Harry jerked into awareness, bewildered at the sudden snicker that rippled through the classroom. Ron was shooting him sympathetic glances. Harry looked up, surprised to find Professor Trelawney standing over his seating place. She was glaring at her student.

"Is that clear, Mister Potter?"

"Is wha...?"

"The essay," she said, fast losing patience. "I'll expect it in two days. Three full parchments on the history of Tarot Cards, and another on the relationship between the Emperor and the Hierophant. See how much _you_ know," she sniffed.

Harry's jaw dropped for the second time that day. Ron's glances turned from friendly sympathy to downright pity.

"Yes, Professor."

Malfoy snickered. Harry glared at his rival, then resigned himself to his own fate.

Merlin. Wish I knew how to better avoid trouble...

***

It was Ginny who found the cards.

Draco had dropped them on his was out of Divinations class, and the youngest Weasley had picked them up, and began toying with then. There was no name, no clear label stating who's they were, and at the moment, staring at the Two of Swords, Ginny was fast losing a battle of honesty with herself. Keeping the lost deck was an option who's temptation proved more than she could handle.

The last bloody rays of late afternoon found themselves snared in the windows of the old castle. Ginny sat on the steps leading to the Gryffindor common room, absolutely fascinated. She had heard rumors that the sixth years were studying Tarot. A grimace covered her features.

Hmph. We fifth years seem to be getting all the boring stuff.

Flipping the cards over and over without really knowing what she was doing, Ginny read the names emblazoned on the bottom of each one.

Empress. Two of Pentacles. Emperor. Lovers. Hierophant. Fool.

She paused at the Fool card.

What was that Percy was telling Fred? The Fool is...innocence. The beginning of something. Or whatever. Hard to remember.

Pulling her knees up to her chest, Ginny fought with the tangles of her robes, wishing for just a moment that she'd brought pants along. Molly had taken the liberty of doing her daughter's packing for her; Ginny had had an overload of homework during the summer, and thus, had ended up with mostly skirts in the luggage.

The Tower card. What was that again? Chaos, anarchy. Sudden, abrupt change. Or was that the Emperor? No...no, that can't be. The Emperor is order, isn't that right? Or was that the... Merlin_. These things are so appealing, but so confusing at the same time._

She was about to rearrange the pattern of the cards once more (Ginny had seen others performing such a gesture, and was acting purely on imitation), when a shadow cast itself over her. She looked up, startled.

"It's getting late. Shouldn't you be headed for the common room? Or will I have to take more points from Gryffindor?"

A few seconds passed before Ginny found herself able to reply, mortified at being caught dabbling in a type of magic that was superfluous, to say the least.

"N--no, Professor. I was going right now."

Snape looked down his nose at her, expression both disdainful and contemplative at once.
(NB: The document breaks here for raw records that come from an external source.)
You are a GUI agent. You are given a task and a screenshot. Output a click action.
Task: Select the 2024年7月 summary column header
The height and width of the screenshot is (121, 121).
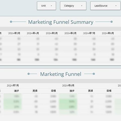click(89, 33)
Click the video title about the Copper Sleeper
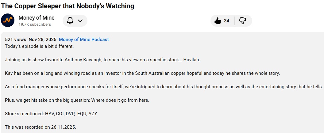This screenshot has height=133, width=324. [67, 6]
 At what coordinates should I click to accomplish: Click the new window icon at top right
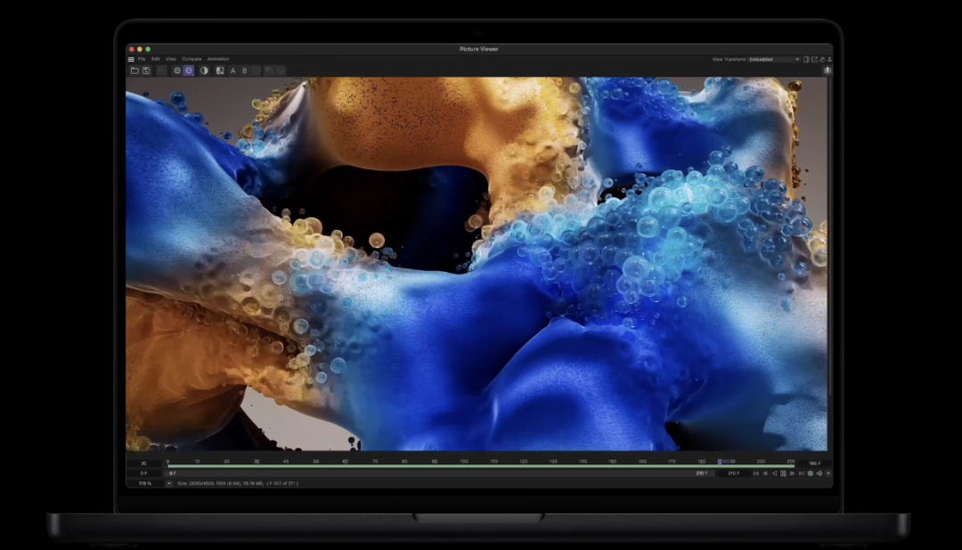[813, 59]
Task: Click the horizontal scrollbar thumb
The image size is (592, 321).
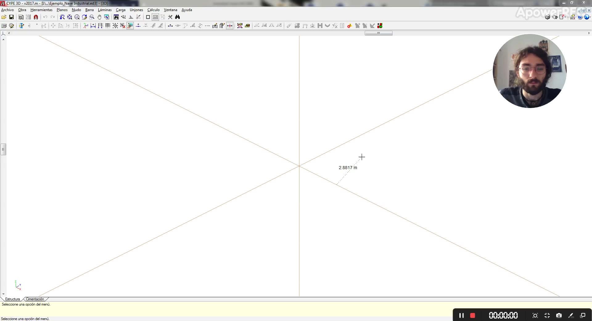Action: coord(378,33)
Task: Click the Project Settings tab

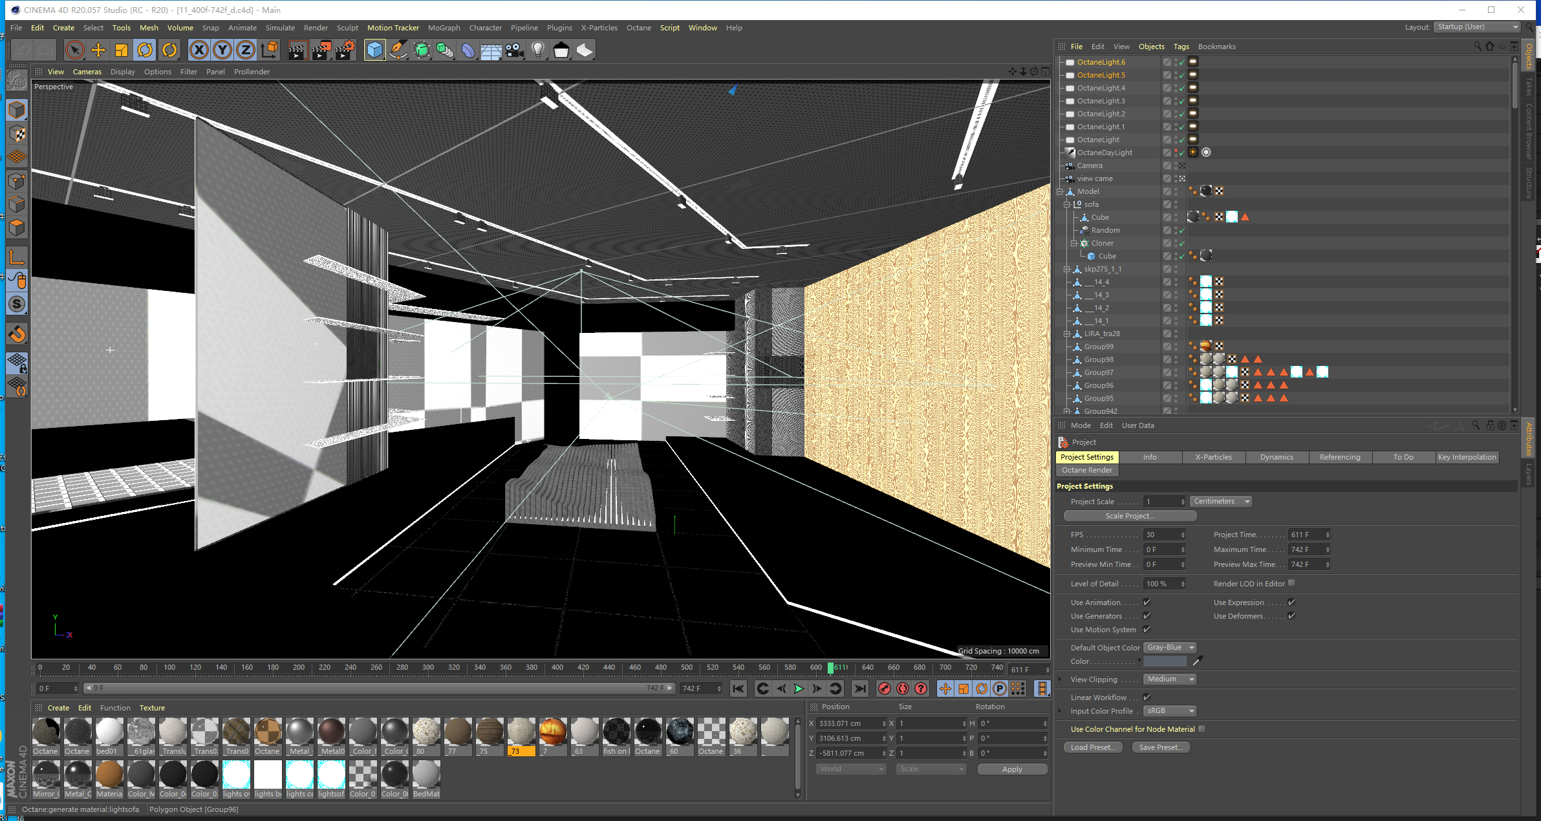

Ginny began packing the cards in, but not before her teacher stopped her at one particular card, defered her with a single glare.

"The Empress. The _trademark_ card." A corner of his mouth quirked slightly, as though he were entangling himself in anamnesis. He released Ginny after what seemed like sempiternity, breaking his watch and telling her to get on to the common room. She stared after him, perplexed at his own actions and her own thoughts.

He smelled of wine. Cheap, red wine, the sort you can...

She shook herself out of her reverie, glancing down at the cardboard casing. Flipping it over once, Ginny nearly dropped the thing when her eyes met the name she had failed to notice was there before.

Of **course** I failed to notice. Look how tiny that thing is...crouched in its own little corner...but... didn't Ron say that Harry's...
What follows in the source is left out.